▸ **AIM OF THE EXERCISE**: According to the passage on set prices, why did May not turn into a broad post-retirement repricing month? Answer in one to three sentences.

▸ **PROVIDED PASSAGE**:
--*--

Basic Flexible Bucket, Large fell 19.8% to $20.82 and Flower dropped 19.5% to $11.85. At these lower price points, percentage swings can be dramatic without signaling a broader market shift.
The more notable decliner may be City Traffic Super Pack 4-in-1, down 19.7% to $311.41. A set at that price level does not move by accident. It suggests either softer buyer appetite or a change in available supply. Gold Hunt also stands out, falling 19.4% to $142.80, another reminder that mid-tier older sets are not immune to sharp monthly resets.
Retirements and new watches
Only 2 sets retired this month, which is a very small number relative to the 18,200 active sets tracked. That kept May from turning into a broad post-retirement repricing month. Instead, the market spent most of the month adding names to the watch list.
The 178 sets now marked as retiring soon are the more meaningful development. The concentration by theme is hard to ignore:
| Theme |
Retiring soon |
| Star Wars | 123 |
| Marvel Super Heroes | 114 |
| Ninjago | 98 |
| Super Mario | 83 |
| BrickHeadz | 61 |
| Harry Potter | 49 |
| Minecraft | 48 |
| Icons | 46 |
| DC Comics Super Heroes | 31 |
| Monkie Kid | 31 |
| Ideas | 28 |
| Jurassic World | 27 |
Star Wars and Marvel dominate the watch list by raw count, but Ninjago may have the cleaner setup because its current average yearly appreciation is already stronger at 12.9%. BrickHeadz also deserves attention. With 61 sets retiring soon and 12.9% average yearly appreciation, it has both momentum and a large number of products nearing the end of retail availability.
Harry Potter, Minecraft, and Icons sit a tier below in retirement volume, but each has enough sets on watch to matter. Icons is especially notable because it combines 46 retiring soon with a 12.6% average yearly appreciation, one of the strongest rates in the table. Ideas is similar on a smaller scale, with 28 retiring soon and 12.4% average yearly appreciation.

--*--

▸ **INFORMATION SHOWN**:
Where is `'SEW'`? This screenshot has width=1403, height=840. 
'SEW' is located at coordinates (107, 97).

--*--

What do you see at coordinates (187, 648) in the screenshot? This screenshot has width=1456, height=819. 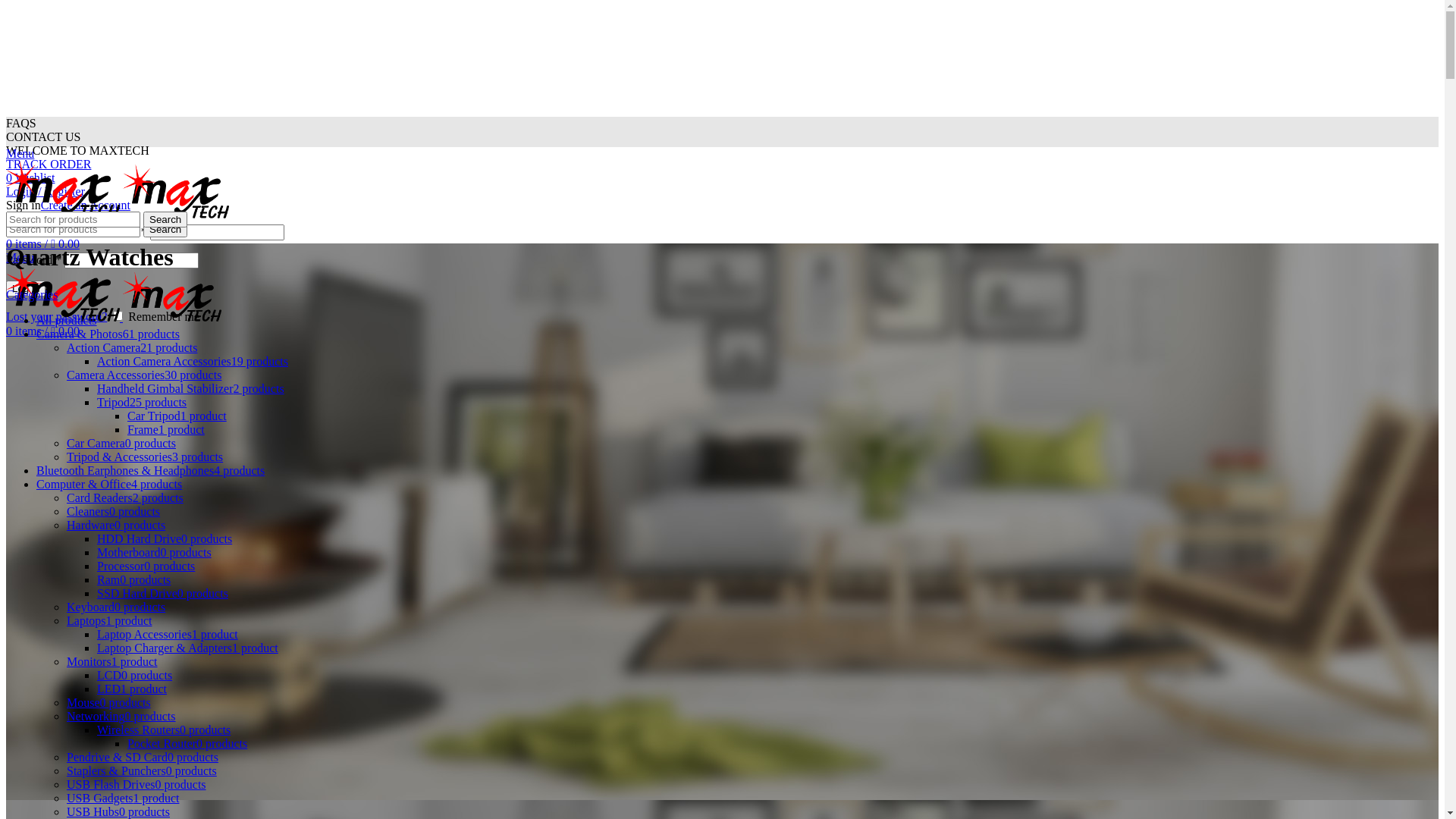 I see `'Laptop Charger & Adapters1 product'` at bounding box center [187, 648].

--*--

▸ **WRITTEN RESPONSE**: Only 2 sets retired that month, a very small number compared with the 18,200 active sets tracked. Instead of repricing after retirements, the market spent most of the month adding names to the watch list.